At the same time, doubts are high about how much effect lower rates can have. Cheaper loans may encourage people and business to make big purchases, but they can’t get workers back into factories if they’re out on quarantine.
A boost for stocks came earlier this week after Congress agreed on an $8.3 billion bill to combat the coronavirus, which President Donald Trump signed Friday. But investors say a slowdown in the economy seems inevitable, and they need infection rates to slow before turning more optimistic.
“As the market tries to find its bottom, it’s going to go up and down, up and down, until it has a reason to steadily change in one direction or the other,” said Adam Taback, chief investment officer for Wells Fargo Private Bank.
“We’re waiting on data that won’t be out for a while,” he said. “We’re waiting to see the number of coronavirus cases go down, and they’re still going up, in the United States especially.”
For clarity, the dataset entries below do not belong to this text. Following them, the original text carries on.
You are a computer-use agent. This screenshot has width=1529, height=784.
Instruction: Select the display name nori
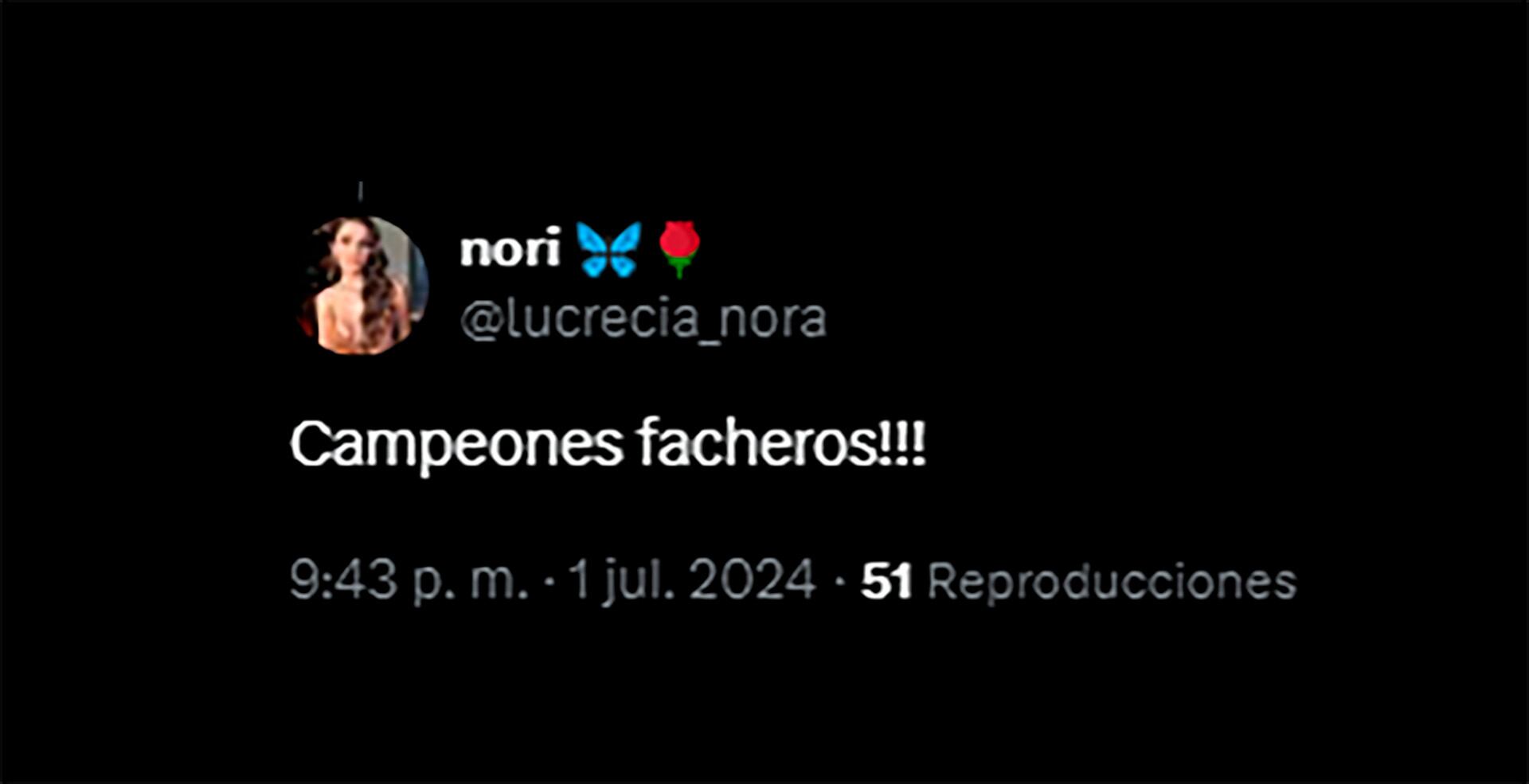(x=510, y=249)
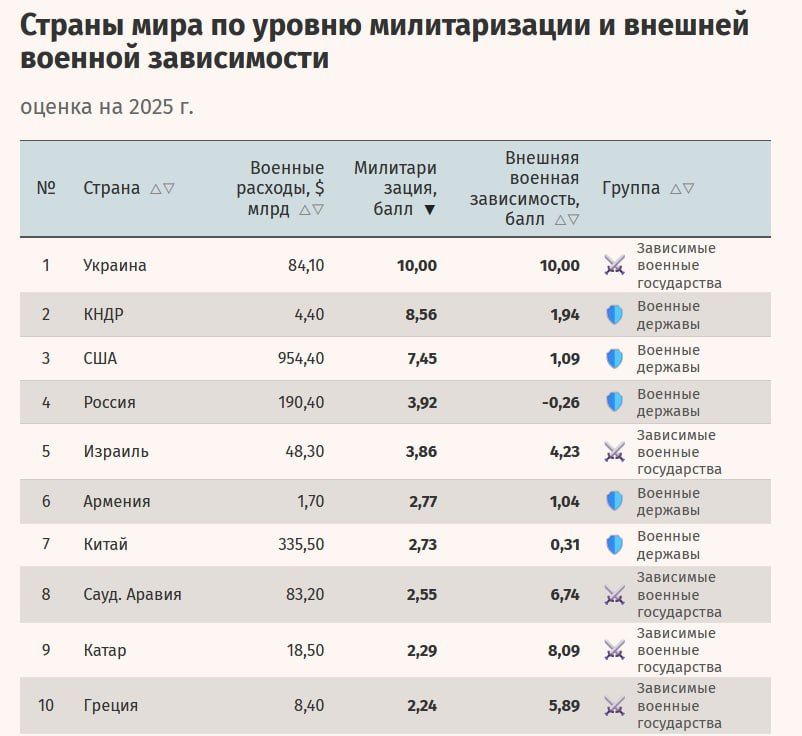Screen dimensions: 802x736
Task: Sort table by Страна column arrows
Action: point(162,189)
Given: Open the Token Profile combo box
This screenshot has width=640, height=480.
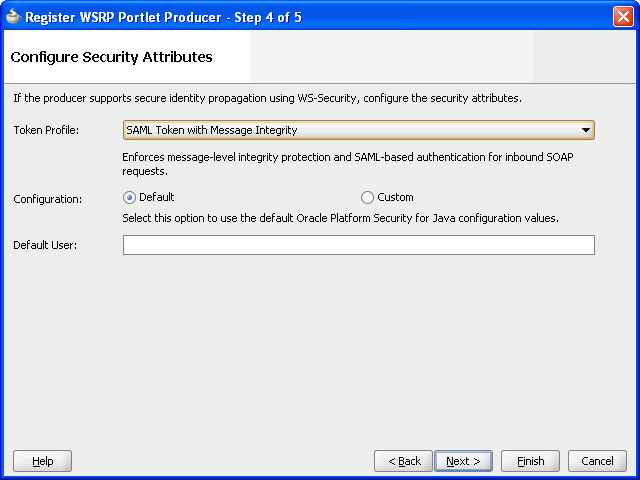Looking at the screenshot, I should [358, 130].
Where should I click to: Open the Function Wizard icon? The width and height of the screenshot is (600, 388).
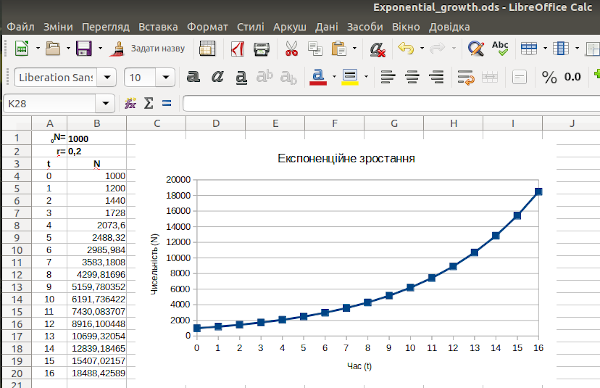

The Dow Jones Industrial Average lost 792 points, or 3%, to 25,329. The Nasdaq fell 3.8%.
The yield on the 10-year Treasury dropped to 0.69% from 0.92% late Thursday.
Benchmark U.S. crude tumbled $4.62, or 10.1%, to settle at $41.28 per barrel. Brent crude, the international standard, dropped $4.72, or 9.4%, to $45.27.
In Europe, the French CAC 40 dropped 4.1%, and the German DAX lost 3.4%. The FTSE 100 in London fell 3.6%.
Japan’s Nikkei 225 fell 2.7%, South Korea’s Kospi lost 2.2% and stocks in Shanghai dropped 1.2%.
Gold rose $4.40 to settle at $1,672.40 per ounce. Silver fell 13 cents to $17.26 an ounce, and copper slipped 1 cent to $2.56 a pound.
Wholesale gasoline fell 13 cents to $1.39 a gallon, heating oil fell 10 cents to $1.39 a gallon and natural gas lost 6 cents to $1.71 per 1,000 cubic feet.